Aktuell muss Markov sich zu umstrittenen Swap-Geschäften im Umfang von 4,4 Millionen Euro zur Absicherung eines stabilen Zinsniveaus erklären. Nicht nur die Opposition hält dieses Finanzinstrument für zu riskant. Auch gibt es Zweifel am Zustandekommen des Geschäfts. So sollen im Mai 2011 zwei Beamte des Finanzministeriums zusammen mit Vertretern von J.P. Morgan in den Arabischen Emiraten und Asien auf Werbetour für Landesanleihen gewesen sein.

Angeblich habe das Land selber aber nur einen geringen Teil der luxuriösen Reise bezahlt, die in auffallend zeitlicher Nähe zur Pensionierung einer der beteiligten Beamten stattgefunden hat. Der Rest der Kosten soll von J.P. Morgan übernommen worden sein. Jene Bank hat in Folge auch den umstrittenen Derivatedeal mit Markovs Ministerium abgeschlossen. Mittlerweile überprüft die Schwerpunktsstaatsanwaltschaft für Korruption in Neuruppin den Fall auf mögliche Straftaten.

Bereits Anfang April mussten die Spitzen von Partei und Landtagsfraktion der Linken ihrer Basis erklären, warum Markovs Ministerium ein Bürogebäude für das Sozial- und das Umweltministerium im ÖPP-Verfahren errichten lässt. Allerdings wurde der Vertrag, so heisst es in der Erklärung der Linken, bereits von Markovs SPD-Vorgänger im Amt abgeschlossen. Ein Ausstieg aus dem Bauprojekt hätte zu finanziellen Mehrbelastungen des Landes und einer erheblichen zeitlichen Verzögerung geführt. Weitere ÖPP-Projekte würde es in Brandenburg mit der derzeitigen Koalition nicht mehr geben.

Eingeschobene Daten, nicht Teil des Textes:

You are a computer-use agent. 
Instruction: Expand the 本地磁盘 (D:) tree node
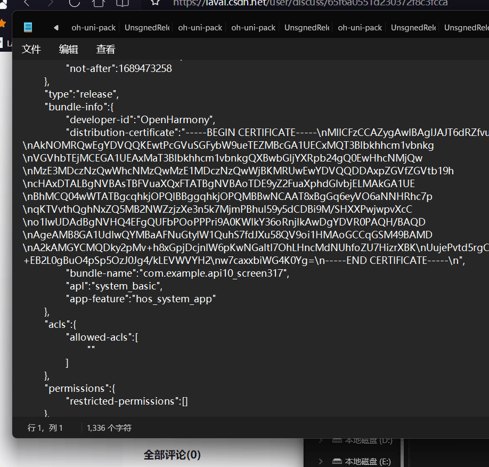[321, 440]
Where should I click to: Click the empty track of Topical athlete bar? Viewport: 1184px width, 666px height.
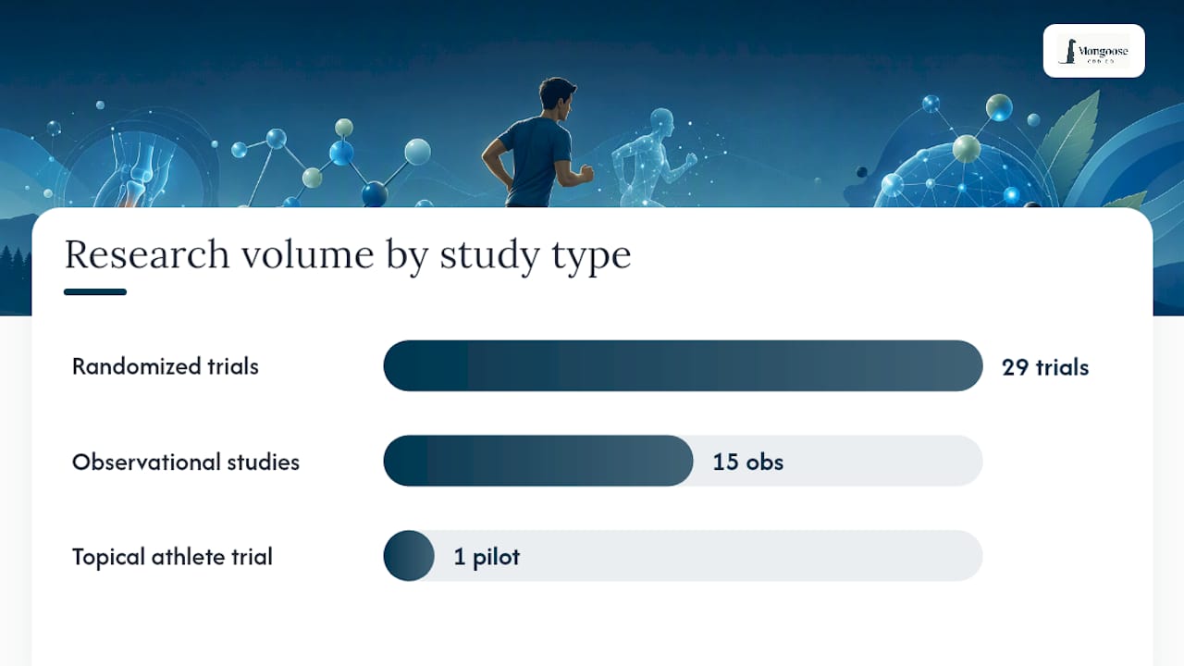709,556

Selbst die Bankenkrise auf Zypern sorgte für Kritik an Markovs Amtsführung. Der von seinem Finanzministerium verwaltete brandenburgische Pensionsfonds hat seit 2010 auch zyprische Staatsanleihen im Wert von 1,9 Millionen Euro im Anlageportfolio. Diese hätten, so Markov, bereits gute Renditen in Höhe von 150.000 Euro erzielt und würden in 2015 fällig. Eine riskante Anlage sieht zumindest Markov hier nicht und verweist dabei auf Erfahrungen mit irischen Anleihen: “Brandenburg hatte auch irische Anleihen, die sich prächtig erholt haben. Deshalb bin ich ganz sicher, dass auch die zyprischen Anleihen wieder nach oben gehen.”

Die Diskussionen in der Linken über den Nutzen oder den Schaden der Koalition in Brandenburg für die Partei als Gesamtheit dürften mit Blick auf Markov und das, durchaus nachvollziehbare, Handeln seines Finanzministeriums deutlich an Schärfe zunehmen. Für die reformbereiten ostdeutschen Vertreter der Partei bleibt das Modell Brandenburg, trotz aller Schwächen, ein erfolgreicher Vorläufer einer ernsthaften Zusammenarbeit mit der SPD auch auf Bundesebene. Dagegen dürften sich die auf Fundamentalopposition orientierten Teile der Partei durch die jüngsten Schlagzeilen aus Brandenburg eher in ihren Ansichten bestätigt sehen.